Even as Jeffree prepared to go down and secure the drill, he managed to create a dramatic air about himself. It was in the beat to his jaunt, the elaborate kufi that covered his bald head, the fact that he let his parka crack open just low enough at the top that his cowrie-shell necklace still affirmed his blackness into the frozen air as his breath turned white before him. Carlton Damon Carter, as always, hung behind. Like Garth, Carlton Damon Carter would not even remove himself from his truck’s driver’s seat. I found Carlton Damon Carter much more intriguing than his louder accomplice, because Carlton Damon Carter seemed to have no need for attention at all. Sure, he kept himself looking dapper, his lightly processed hair sculpted neatly with Dax pomade, but while Carlton Damon Carter clearly took pride in looking attractive, he seemed to feel no need to attract attention from anyone but the protagonist of his own life story, which of course was not Carlton Damon Carter. Even there, staring across the distance through his truck’s frosted window, I could see that Carlton Damon Carter sat preparing his camera equipment to focus on what really mattered to him.

“Looks like you didn’t fuck it up too bad” was Captain Booker Jaynes’s estimation on seeing the drill below.
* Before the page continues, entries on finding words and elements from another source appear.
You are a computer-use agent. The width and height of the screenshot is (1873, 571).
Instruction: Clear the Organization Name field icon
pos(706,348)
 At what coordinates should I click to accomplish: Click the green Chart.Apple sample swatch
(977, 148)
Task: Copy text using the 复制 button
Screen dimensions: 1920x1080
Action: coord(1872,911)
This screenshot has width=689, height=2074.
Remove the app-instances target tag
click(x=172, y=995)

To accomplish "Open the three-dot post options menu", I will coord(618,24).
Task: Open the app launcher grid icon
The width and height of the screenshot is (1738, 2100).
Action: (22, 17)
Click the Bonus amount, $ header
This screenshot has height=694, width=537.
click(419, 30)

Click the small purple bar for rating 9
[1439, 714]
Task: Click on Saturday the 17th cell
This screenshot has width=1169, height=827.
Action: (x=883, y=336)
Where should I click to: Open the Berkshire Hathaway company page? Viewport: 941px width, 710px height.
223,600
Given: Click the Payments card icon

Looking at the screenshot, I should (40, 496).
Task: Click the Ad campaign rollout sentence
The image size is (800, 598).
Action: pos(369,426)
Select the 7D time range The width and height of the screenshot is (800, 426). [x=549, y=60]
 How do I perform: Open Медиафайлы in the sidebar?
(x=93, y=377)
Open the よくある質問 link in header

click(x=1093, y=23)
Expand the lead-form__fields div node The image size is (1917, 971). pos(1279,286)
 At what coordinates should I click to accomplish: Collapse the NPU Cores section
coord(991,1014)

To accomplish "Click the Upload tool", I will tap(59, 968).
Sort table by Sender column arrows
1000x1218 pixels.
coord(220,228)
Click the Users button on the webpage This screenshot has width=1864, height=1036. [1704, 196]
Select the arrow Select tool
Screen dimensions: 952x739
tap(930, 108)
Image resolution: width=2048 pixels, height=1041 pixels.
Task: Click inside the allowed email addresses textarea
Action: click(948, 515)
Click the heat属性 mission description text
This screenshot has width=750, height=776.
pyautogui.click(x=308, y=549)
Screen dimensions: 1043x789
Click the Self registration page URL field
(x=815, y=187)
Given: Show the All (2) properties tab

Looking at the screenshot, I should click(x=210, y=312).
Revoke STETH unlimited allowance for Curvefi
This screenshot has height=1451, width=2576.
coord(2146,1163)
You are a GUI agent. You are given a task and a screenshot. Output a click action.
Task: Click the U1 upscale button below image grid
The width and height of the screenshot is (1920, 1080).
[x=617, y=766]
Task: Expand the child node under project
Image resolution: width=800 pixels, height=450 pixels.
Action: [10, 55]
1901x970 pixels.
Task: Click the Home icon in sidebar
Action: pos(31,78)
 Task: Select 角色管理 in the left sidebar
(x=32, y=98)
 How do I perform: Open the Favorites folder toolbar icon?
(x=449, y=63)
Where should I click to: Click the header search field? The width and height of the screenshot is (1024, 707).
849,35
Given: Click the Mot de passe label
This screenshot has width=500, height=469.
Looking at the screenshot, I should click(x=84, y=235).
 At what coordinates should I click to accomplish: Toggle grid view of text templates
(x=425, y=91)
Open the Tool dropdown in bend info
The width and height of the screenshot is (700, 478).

With that blunt assessment I felt better; the fact that it was Jeffree who was attaching the climbing harness through his legs and not me added to my mood. In that moment the earlier vision of the white shrouded figure, the stress of the initial accident, it all began to dissipate. Melt away, just like we hoped none of the snow that surrounded us ever would. My obsession was starting to scare me. It was leaping off the pages of the old manuscript and into my real world. That thing I saw was either real or a sign of just how advanced my mania had become. Back now, though, was the ever present mundane. We would get the drill, we would fix the damn thing, we would keep going. Back on TV and in reality, the world would not end, and just like all the other unrest, this spike would gain a vague name and be sectioned off into the land of anecdote. I would address my obsessions, and no longer let delusions of massive pale monsters get the better of me.